In another pan, heat 2 tbsp of oil. When the oil is hot, add the ground mixture into this saute for a few seconds and then add the chopped onion and curry leaves. Cook until the onion turns slightly brown. To this, add 1/4 tsp of turmeric powder and grated coconut. Cook for another 5 minutes. To this, add the cooked beans with the left over water if any. If there is no water left, add another 1/2 a cup of water. Into this, break in the egg and cook with constantly stirring until all the water has evaporated and the egg well combined.

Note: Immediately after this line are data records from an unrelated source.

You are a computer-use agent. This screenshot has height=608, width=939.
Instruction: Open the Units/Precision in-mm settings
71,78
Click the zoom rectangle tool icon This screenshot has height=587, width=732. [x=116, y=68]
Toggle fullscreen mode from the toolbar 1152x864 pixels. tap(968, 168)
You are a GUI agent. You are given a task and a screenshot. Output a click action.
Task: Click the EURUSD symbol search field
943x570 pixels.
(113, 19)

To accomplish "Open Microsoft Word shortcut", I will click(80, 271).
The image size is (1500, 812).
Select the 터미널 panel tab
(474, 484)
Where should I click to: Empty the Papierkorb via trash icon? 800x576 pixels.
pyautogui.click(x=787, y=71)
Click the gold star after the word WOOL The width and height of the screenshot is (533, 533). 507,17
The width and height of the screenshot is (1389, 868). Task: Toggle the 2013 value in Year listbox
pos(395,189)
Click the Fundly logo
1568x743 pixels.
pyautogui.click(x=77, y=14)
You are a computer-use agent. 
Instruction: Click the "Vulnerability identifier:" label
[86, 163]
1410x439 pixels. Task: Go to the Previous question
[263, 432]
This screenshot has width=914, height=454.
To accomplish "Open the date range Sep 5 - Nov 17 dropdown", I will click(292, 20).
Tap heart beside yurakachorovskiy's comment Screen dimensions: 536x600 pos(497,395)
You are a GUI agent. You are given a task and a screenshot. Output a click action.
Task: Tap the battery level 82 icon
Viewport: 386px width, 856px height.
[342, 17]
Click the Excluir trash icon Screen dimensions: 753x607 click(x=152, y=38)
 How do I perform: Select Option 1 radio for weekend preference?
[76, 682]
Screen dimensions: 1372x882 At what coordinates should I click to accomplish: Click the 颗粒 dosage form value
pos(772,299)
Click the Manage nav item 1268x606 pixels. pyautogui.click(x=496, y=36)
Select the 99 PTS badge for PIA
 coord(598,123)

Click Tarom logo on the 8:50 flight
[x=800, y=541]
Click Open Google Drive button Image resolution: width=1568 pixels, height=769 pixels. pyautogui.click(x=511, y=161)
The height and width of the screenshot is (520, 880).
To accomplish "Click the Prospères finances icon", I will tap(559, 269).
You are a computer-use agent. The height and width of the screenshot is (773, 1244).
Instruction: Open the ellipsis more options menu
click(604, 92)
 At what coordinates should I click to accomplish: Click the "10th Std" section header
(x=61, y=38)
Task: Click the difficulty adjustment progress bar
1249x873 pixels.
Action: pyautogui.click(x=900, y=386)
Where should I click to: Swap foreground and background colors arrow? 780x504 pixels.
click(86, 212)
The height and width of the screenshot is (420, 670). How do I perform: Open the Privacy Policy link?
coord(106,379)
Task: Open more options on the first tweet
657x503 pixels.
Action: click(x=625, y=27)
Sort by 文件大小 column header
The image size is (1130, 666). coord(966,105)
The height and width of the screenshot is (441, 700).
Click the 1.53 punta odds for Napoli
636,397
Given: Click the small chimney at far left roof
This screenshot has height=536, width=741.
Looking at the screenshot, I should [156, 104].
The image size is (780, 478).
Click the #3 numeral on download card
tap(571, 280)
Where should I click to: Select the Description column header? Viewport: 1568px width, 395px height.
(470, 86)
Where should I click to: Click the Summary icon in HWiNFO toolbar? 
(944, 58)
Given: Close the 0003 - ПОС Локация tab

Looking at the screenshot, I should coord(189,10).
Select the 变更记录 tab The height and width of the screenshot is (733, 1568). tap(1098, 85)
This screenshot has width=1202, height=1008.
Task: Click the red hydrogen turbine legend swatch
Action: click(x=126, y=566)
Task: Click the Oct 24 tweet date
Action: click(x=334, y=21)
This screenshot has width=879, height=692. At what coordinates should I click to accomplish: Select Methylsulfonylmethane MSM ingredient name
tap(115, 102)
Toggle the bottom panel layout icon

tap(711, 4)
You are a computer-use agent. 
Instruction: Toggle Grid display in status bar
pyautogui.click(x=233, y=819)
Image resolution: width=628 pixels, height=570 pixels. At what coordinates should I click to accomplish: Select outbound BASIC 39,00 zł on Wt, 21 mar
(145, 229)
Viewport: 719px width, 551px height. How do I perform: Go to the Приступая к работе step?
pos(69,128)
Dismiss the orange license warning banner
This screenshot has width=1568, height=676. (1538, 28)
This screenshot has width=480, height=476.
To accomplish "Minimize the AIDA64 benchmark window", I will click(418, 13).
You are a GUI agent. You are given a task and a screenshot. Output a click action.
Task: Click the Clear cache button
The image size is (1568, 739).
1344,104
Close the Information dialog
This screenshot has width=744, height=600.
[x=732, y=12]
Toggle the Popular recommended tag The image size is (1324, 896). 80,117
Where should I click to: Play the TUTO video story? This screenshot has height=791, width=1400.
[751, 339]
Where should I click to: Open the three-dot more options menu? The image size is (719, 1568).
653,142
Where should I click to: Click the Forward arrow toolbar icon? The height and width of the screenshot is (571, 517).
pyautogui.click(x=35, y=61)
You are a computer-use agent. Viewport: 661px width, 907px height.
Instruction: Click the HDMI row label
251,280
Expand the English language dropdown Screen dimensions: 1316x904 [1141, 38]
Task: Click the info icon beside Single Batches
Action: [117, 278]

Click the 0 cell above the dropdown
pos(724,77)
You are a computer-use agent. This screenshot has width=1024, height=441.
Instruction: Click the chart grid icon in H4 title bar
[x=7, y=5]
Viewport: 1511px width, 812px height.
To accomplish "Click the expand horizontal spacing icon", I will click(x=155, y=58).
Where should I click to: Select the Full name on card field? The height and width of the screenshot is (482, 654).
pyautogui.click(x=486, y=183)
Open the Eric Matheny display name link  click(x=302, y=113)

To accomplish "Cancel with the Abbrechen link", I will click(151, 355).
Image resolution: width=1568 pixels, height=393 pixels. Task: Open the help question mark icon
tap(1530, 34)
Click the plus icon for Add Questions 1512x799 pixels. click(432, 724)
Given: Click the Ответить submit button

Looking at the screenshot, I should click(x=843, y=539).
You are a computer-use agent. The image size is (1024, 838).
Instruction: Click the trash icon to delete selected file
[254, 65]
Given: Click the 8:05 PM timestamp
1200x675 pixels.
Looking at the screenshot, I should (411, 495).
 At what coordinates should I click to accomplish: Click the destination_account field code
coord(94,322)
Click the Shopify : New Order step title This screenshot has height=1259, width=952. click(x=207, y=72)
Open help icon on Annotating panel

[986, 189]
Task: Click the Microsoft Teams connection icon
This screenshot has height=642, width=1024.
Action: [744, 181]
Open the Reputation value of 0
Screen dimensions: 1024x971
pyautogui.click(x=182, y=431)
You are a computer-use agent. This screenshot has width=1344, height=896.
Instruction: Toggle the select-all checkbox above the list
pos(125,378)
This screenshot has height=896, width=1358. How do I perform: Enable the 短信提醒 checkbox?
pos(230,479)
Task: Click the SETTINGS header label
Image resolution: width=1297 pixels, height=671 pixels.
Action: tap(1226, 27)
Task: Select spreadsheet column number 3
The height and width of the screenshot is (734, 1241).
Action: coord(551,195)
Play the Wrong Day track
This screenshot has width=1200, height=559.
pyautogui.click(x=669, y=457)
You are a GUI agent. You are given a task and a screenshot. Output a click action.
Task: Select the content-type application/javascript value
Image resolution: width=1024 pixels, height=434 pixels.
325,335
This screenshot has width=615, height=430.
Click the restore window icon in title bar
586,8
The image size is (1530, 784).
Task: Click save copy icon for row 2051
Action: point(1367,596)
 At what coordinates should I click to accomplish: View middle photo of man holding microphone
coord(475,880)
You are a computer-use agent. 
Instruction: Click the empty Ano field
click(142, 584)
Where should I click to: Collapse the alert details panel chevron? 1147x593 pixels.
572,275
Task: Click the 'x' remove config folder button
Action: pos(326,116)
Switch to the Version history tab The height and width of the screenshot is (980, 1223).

Serve hot with rice or chapati.

Saturday 9 March 2013

MUTTON ROAST

Ingredients:-

Mutton - 1 kg
Onion - 3 Big
Tomato - 3 Big
Ginger/Garlic paste - 1 tbsp
Garlic - 1 tbsp (thinly sliced)
Ginger - 1 tbsp (thinly sliced)
Kashmiri Chilly powder - 1 tbsp
Coriander powder - 1 tbsp
Turmeric powder - 1/4 tsp
Garam Masala - 1-1/2 tsp
Currey Leaves - Plenty
Coconut Oil - 3 tbsp
Salt - To taste


Method:-

First clean the chopped mutton pieces well and keep it aside to drain. In a bowl, mix the kashmiri chilli powder, coriander powder, turmeric powder, garam masala, salt, torn pieces of curry leaves (a handful), ginger-garlic paste, and 1 tbsp of coconut oil along with the mutton pieces. Let the marinated mutton sit for 1 hour.

In a pressure cooker, add 1 cup of water and cook the marinated mutton for up to 5 whistles. Once cooked, check if any water is left. If so, evaporate all the water away from the mutton pieces.

In a non-stick pan, add 2 tbsp of oil. Once the oil gets hot, add the thinly sliced onions, a handful of curry leaves and saute till it turns translucent. To this, add the thinly sliced ginger and garlic. Cook until the color has changed to light brown. To this, add the chopped tomato's and cook till the oil starts to separate.  To this, add 1/2 tsp of garam masala and the mutton pieces. Let the mutton get well covered with the gravy.

Serve hot with rice, ghee rice, fried rice, chapati, paratha, kubbus, etc.....

Note:- Use coconut oil since that gives a very good aroma and taste. You can adjust the amount of spices. If you wants really spicy one then go ahead and add a few slit green chillies too.